Chronic Care Navigator Titusville, FL

Chronic Care Navigator

Full Time • Titusville, FL
Department:
Care Transitions

Schedule/Status: 
Varies; Full Time

Standard Hours/Week: 
40

Location:
Titusville

General Description: 
Under the general supervision of Neuro-diagnostic Manager, the Navigator is responsible for fulfilling the Parrish Medical Center mission, vision and values; navigating patients with new or ongoing chronic health conditions in a manner that results in effective care coordination and testing through the continuum and increase treatment compliance to maximize overall patient care experience and outcomes. The Navigator serves as the first point of contact for referring providers, patients, DME companies, or other key integrated care partners. The navigator will follow patient adherence to treatment and plan of care set upon their discharge.
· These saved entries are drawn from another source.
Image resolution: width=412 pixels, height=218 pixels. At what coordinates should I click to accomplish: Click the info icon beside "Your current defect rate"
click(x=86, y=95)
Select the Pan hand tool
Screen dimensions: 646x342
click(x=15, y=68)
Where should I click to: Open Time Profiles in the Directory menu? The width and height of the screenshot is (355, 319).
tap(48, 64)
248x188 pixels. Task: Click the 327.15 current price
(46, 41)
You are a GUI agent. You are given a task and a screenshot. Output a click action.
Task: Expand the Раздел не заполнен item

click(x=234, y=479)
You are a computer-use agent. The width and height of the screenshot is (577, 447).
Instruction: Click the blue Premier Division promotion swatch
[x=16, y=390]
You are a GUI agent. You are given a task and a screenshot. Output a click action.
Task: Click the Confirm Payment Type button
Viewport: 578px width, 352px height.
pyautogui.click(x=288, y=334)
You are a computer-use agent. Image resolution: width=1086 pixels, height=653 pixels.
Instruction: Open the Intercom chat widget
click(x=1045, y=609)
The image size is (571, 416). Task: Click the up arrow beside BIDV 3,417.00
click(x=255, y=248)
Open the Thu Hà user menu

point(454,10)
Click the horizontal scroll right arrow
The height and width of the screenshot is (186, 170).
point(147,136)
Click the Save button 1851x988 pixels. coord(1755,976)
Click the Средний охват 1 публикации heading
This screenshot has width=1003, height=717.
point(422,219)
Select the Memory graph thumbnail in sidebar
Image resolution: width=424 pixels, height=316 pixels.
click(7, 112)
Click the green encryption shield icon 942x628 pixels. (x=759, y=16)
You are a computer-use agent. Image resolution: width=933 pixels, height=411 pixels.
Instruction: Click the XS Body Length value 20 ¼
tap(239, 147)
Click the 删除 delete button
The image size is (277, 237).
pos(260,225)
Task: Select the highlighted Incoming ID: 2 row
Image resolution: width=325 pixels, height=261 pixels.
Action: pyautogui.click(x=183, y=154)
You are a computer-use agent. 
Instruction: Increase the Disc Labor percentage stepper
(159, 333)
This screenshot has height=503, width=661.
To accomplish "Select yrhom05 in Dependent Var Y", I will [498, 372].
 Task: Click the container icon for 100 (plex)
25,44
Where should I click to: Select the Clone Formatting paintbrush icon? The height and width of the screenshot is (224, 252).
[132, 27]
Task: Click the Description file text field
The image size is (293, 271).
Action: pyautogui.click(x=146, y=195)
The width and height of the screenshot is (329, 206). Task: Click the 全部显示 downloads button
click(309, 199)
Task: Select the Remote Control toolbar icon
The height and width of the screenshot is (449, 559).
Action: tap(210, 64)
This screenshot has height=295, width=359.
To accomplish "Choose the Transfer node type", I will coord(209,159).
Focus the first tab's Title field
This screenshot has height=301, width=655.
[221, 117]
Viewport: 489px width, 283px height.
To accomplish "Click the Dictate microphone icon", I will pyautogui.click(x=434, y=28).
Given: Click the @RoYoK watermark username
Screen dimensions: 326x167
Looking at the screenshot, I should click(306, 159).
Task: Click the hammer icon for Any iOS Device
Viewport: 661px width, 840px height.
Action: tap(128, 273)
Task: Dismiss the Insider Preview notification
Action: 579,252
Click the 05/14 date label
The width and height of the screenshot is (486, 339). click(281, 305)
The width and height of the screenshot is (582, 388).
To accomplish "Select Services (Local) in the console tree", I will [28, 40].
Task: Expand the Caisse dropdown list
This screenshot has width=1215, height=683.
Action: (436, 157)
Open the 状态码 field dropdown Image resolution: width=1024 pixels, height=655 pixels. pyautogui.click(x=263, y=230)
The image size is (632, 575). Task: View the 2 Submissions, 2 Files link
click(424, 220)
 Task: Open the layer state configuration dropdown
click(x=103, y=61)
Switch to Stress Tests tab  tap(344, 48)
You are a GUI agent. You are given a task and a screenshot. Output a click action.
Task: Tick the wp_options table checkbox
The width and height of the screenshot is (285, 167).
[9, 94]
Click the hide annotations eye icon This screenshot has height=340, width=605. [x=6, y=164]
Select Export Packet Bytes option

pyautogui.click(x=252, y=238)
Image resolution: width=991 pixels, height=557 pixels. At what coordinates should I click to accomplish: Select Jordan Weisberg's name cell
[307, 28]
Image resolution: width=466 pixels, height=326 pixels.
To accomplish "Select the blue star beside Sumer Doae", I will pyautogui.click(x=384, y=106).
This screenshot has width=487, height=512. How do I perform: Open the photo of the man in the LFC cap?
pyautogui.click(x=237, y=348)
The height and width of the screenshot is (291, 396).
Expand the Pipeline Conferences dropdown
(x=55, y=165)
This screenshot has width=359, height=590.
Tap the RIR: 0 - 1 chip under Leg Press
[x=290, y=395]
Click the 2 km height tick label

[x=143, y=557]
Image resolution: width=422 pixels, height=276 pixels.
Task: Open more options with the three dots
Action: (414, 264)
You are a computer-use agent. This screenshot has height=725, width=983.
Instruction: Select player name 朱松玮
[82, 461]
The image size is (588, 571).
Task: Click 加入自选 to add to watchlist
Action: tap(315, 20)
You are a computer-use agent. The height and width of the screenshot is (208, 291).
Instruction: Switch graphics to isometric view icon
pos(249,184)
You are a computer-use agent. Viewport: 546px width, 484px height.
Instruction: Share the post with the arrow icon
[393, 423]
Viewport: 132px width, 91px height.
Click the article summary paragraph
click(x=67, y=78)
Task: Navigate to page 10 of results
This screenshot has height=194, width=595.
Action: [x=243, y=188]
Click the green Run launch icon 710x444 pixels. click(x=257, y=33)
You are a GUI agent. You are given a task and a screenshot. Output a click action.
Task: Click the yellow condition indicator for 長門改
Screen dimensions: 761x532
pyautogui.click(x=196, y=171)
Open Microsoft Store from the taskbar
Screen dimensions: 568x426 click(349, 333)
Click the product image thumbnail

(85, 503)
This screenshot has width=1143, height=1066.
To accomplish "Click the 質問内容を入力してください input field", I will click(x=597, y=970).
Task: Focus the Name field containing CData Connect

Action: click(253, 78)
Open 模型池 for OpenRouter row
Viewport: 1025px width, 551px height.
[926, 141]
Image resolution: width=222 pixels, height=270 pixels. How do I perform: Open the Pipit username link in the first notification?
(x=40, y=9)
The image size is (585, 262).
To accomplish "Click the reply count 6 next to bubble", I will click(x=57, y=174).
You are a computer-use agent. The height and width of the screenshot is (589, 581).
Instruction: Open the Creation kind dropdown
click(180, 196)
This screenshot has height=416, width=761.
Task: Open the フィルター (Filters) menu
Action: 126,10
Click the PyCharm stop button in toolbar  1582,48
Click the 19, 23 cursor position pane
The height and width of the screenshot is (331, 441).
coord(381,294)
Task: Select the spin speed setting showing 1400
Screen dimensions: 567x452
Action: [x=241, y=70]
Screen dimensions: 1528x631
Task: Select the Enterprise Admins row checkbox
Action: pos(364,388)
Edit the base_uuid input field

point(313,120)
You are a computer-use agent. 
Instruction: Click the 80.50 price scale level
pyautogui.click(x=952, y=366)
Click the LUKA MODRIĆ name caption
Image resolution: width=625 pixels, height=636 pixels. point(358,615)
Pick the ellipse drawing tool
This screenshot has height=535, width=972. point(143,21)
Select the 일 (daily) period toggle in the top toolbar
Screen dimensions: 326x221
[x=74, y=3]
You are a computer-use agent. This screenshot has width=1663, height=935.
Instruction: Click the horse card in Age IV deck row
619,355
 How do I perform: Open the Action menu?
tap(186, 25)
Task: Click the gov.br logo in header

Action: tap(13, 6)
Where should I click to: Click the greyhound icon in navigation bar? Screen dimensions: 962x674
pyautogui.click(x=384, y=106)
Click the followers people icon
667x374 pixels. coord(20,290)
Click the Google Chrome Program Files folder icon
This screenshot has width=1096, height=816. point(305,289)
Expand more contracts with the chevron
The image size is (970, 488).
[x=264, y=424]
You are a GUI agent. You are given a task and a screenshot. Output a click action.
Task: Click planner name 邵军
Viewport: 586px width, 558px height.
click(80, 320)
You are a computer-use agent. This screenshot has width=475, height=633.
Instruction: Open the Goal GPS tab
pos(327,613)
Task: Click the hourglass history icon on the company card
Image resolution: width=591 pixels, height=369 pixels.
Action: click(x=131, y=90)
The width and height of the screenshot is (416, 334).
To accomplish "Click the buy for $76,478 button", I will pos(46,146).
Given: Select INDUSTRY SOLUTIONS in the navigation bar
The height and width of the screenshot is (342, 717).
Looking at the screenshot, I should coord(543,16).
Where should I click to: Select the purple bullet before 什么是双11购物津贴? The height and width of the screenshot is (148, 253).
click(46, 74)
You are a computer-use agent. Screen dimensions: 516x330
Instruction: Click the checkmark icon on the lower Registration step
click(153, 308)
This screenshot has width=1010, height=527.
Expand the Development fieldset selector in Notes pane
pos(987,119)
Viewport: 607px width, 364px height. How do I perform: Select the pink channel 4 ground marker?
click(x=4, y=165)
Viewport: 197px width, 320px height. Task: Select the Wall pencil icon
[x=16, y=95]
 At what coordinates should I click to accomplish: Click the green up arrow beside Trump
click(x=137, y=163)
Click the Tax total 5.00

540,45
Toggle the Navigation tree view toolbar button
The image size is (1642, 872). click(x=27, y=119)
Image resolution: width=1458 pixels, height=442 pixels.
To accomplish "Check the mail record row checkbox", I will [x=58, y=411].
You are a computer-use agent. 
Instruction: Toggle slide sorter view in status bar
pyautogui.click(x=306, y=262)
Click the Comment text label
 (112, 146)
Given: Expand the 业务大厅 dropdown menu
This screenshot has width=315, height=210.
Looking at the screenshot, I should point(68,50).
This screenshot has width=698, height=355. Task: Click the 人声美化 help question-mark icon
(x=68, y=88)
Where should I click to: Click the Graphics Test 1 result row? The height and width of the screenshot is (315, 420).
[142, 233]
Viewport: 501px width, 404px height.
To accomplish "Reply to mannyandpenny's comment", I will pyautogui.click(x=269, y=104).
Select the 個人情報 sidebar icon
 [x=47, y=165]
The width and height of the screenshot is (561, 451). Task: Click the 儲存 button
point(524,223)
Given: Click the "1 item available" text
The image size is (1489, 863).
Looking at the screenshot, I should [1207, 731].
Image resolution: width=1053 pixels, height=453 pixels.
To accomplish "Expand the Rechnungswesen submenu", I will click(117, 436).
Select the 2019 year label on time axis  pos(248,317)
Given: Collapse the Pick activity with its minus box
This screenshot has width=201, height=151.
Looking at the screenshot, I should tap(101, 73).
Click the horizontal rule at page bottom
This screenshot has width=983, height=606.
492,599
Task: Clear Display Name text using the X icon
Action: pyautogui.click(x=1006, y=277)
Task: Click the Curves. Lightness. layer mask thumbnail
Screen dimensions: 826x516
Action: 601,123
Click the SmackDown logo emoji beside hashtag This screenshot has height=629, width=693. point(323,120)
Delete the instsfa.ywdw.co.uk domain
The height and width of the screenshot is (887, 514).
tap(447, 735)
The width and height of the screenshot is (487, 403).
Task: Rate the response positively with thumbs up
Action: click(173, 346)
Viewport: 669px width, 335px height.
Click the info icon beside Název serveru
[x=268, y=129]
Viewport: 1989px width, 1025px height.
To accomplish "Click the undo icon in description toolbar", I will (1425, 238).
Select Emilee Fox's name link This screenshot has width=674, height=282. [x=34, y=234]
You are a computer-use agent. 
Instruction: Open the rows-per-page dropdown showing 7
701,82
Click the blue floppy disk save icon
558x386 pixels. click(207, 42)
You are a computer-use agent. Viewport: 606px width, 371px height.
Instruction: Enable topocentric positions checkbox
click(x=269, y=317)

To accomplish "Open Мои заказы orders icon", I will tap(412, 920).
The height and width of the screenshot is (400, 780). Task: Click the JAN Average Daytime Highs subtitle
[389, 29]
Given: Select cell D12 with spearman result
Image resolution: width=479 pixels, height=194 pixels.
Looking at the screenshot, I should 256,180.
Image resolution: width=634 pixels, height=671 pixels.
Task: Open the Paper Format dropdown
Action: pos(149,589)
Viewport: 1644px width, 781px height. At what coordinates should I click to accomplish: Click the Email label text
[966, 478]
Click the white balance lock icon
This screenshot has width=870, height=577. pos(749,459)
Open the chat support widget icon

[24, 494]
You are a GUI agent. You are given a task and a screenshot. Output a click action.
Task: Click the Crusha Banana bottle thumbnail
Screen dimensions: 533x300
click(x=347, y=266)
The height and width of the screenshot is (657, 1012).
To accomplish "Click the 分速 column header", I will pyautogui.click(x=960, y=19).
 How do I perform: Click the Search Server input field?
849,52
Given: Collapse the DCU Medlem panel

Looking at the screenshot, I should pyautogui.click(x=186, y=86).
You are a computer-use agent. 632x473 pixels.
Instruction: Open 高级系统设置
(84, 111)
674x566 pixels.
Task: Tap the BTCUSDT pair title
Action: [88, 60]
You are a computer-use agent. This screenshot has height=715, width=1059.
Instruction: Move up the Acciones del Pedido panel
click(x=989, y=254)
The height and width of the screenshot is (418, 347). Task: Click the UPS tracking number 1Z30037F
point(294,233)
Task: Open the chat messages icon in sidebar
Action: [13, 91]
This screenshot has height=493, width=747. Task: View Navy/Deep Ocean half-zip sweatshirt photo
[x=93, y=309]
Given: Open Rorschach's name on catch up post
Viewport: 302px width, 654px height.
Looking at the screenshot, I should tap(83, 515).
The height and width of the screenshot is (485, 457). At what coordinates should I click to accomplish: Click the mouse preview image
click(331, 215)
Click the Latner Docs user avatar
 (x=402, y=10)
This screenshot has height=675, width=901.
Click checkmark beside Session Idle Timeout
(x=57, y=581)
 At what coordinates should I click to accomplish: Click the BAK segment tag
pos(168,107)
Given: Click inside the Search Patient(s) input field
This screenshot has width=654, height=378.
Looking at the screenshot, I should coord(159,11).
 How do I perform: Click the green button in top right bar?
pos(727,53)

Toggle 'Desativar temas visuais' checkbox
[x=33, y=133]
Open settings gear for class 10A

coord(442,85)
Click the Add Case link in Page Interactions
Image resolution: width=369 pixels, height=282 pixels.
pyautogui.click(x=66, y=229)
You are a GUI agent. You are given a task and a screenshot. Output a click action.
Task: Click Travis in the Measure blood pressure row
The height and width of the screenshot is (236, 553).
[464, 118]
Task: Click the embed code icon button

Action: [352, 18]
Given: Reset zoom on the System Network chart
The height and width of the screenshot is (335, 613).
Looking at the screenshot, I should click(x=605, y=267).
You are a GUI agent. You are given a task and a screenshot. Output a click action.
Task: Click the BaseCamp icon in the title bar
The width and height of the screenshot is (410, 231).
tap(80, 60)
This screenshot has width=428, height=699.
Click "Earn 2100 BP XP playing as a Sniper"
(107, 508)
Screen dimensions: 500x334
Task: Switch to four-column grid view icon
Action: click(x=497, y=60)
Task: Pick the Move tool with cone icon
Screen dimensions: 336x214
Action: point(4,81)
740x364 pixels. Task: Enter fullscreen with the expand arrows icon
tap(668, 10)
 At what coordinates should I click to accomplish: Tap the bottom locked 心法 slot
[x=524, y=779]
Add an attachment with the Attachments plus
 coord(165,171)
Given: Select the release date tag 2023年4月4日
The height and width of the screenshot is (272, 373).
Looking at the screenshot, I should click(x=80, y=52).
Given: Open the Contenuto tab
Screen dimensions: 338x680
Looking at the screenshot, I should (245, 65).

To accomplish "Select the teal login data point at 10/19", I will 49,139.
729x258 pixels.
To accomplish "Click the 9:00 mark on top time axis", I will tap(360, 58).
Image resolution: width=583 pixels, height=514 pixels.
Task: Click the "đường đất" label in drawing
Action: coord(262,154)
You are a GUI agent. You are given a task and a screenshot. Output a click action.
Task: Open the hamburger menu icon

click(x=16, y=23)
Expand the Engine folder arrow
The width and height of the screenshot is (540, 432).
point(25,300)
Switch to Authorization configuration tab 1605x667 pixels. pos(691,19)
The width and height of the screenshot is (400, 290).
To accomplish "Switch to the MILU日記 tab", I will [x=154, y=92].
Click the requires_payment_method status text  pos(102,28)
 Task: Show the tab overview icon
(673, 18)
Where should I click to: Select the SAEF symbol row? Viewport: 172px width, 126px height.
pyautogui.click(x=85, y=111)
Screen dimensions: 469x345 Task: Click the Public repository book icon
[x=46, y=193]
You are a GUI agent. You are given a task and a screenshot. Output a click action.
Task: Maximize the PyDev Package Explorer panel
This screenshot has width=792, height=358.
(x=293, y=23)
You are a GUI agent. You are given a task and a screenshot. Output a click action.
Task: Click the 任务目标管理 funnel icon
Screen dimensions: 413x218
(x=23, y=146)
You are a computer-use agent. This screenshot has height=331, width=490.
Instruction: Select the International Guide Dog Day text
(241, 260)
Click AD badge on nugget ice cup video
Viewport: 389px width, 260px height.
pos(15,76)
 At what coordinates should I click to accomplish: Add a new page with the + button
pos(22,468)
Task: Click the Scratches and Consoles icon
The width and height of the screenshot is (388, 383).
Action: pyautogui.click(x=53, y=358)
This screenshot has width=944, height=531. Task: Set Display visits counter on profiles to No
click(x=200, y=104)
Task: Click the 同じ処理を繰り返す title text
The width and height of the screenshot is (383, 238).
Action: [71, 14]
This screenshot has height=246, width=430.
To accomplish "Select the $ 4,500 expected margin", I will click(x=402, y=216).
The navigator will monitor readmissions and provide ongoing measurable outcomes. The position shall exemplify the desired Culture of Choice® and philosophies of Parrish Healthcare.

 Key Responsibilities: 
  • Responsible for promoting and demonstrating Parrish Healthcare’s Culture of Choice®. Ensures goals and objectives are met or exceeded by providing effective Respiratory and Sleep Care Navigation.   
  • Improves coordination of care and testing and increases treatment compliance to maximize the overall patient care experience and outcomes. Includes but is not limited to partnering with patients and families to ensure understanding of care plan and initiating referral generation; providing timely follow up with patients and providers to successfully coordinate care plan.
  • Coordinates care plan delivery between the patient, referring providers, home health, skilled nursing, DME company and other key integrated care partners. 
  • Facilitates Works the patient to determine social needs, barriers to care plan and navigates the patient to the appropriate resources. 
  • Identify patients support team and Physician care team to assess risk and determine social needs.
  • Follow patient in multidisciplinary transitional care, disease management, or home visit program as needed. 
  • Collaborates with the Integrated care team within the Parrish Health Network to identify patients at risk for readmissions based on chronic conditions, social barriers or risk status. 
  • Completes health literacy assessment and monitors progress on patient identified self-management goals. 
  • Performs similar or related duties as assigned.  
  • Knows fire, disaster and safety procedures and regulations as pertains to the work area.
  • Indicates an “essential” job function.  
Requirements:

Formal Education:
  • Associate degree in healthcare related field required. Bachelor’s degree preferred. 
Work Experience:
  • 2 years to < 3 years. 
Required Licenses, Certifications, Registrations:
  • Licensed as an, RN, or RRT. Registered PSGT preferred. 
  • Prefer certification as an Asthma/COPD Educator, Clinical Sleep Educator (CCSH). 
  • BCLS through the American Heart Association required.